Думалось о разном, больше — о матери: видать, дед своими словами разбередил память. Мать поехала к старшей, к Нюрке, которая рожала своего первенца где-то у черта на куличках, на краю света, в Туркмении. По географии Савка в школе имел одни пятёрки. Однако край, где жила сестра, представлялся ему каким-то неправдоподобным и экзотическим, вроде прерии или пампасов, где бродят бизоны и ягуары, а за каждым деревом прячется последний из могикан.

Он тогда невыносимо завидовал матери. Но денег было только-только ей на билет да на подарки Нюркиной семье. Мать утешала: съездишь, мол, ещё успеется. Проводили её воскресным днём, пятнадцатого, а через неделю началась война, и неизвестно было, успела ли она вообще добраться до Ашхабада. Не ближен свет, как говорит дед.

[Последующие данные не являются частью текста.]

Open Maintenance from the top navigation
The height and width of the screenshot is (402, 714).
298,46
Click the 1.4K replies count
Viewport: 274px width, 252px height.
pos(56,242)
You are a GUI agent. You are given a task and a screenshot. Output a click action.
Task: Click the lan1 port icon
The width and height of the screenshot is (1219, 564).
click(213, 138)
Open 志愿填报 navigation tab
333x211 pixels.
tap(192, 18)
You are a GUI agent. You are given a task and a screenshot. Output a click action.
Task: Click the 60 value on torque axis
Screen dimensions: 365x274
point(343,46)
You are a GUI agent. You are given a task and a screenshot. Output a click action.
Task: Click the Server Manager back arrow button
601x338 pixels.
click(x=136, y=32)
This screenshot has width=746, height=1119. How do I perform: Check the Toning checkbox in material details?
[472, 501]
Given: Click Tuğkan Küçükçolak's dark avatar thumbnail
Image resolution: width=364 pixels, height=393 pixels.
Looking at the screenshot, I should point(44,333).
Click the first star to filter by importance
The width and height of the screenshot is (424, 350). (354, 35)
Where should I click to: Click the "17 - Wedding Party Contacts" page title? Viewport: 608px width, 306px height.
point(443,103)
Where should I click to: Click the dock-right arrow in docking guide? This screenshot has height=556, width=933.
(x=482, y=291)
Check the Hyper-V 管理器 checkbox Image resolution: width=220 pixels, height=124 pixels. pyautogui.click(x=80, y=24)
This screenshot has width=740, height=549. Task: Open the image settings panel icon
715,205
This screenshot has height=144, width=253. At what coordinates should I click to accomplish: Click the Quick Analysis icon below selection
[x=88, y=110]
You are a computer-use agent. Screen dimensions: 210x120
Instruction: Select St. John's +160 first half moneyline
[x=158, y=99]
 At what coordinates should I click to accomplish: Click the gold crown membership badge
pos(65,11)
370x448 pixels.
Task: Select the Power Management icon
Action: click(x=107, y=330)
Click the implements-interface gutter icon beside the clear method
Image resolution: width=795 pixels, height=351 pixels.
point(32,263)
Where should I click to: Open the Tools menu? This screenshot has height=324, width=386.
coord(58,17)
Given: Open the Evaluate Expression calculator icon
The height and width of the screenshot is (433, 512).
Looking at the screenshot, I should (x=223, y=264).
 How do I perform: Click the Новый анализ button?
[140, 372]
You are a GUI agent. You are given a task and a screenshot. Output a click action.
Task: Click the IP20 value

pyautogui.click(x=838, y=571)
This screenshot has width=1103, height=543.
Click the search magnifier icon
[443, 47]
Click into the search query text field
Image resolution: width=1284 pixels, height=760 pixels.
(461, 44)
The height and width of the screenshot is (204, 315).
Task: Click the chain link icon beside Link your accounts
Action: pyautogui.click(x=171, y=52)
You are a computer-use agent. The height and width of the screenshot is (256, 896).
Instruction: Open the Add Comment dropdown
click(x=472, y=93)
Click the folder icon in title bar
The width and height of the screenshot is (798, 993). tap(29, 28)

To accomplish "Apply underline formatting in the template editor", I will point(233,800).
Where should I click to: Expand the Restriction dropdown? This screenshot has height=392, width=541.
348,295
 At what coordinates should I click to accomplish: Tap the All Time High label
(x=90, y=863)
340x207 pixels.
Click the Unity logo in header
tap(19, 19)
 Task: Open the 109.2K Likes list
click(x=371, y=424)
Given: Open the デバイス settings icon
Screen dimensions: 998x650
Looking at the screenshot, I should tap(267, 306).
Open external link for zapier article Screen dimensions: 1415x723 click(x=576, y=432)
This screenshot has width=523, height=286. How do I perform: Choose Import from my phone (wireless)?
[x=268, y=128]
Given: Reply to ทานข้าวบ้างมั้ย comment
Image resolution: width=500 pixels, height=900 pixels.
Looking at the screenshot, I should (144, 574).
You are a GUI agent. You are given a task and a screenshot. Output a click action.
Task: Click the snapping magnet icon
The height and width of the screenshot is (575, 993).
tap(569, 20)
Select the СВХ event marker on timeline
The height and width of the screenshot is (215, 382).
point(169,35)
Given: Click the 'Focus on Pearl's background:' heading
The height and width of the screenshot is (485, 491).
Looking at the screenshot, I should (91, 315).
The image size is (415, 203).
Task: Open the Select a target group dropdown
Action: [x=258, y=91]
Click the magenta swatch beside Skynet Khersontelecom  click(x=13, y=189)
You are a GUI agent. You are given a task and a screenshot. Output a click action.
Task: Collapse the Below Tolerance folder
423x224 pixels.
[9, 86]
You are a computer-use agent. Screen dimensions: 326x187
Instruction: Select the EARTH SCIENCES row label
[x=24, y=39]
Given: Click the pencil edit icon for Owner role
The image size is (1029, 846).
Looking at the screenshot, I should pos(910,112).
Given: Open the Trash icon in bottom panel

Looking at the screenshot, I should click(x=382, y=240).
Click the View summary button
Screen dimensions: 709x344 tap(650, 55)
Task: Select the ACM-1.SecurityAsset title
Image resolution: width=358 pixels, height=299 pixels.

Остались они вдвоём с Савкой кукарекать, переживать оккупацию. Может, и к лучшему, что матери нет. Мать женщина властная, на слова несдержанная, да вдобавок ещё в поселковый Совет избрали. А председателя Совета вон, Жмакина, который эвакуироваться не успел, немцы увезли да и повесили, говорят, в городской тюрьме. И двух самых известных врачей городских постреляли — за саботаж, говорят, за отказ сотрудничать с новым порядком. Гори он ясным огнём, порядок этот! Всех кур да поросят в посёлке повымели, коров с телятами реквизировали. Если б не дед, пропадай с голодухи.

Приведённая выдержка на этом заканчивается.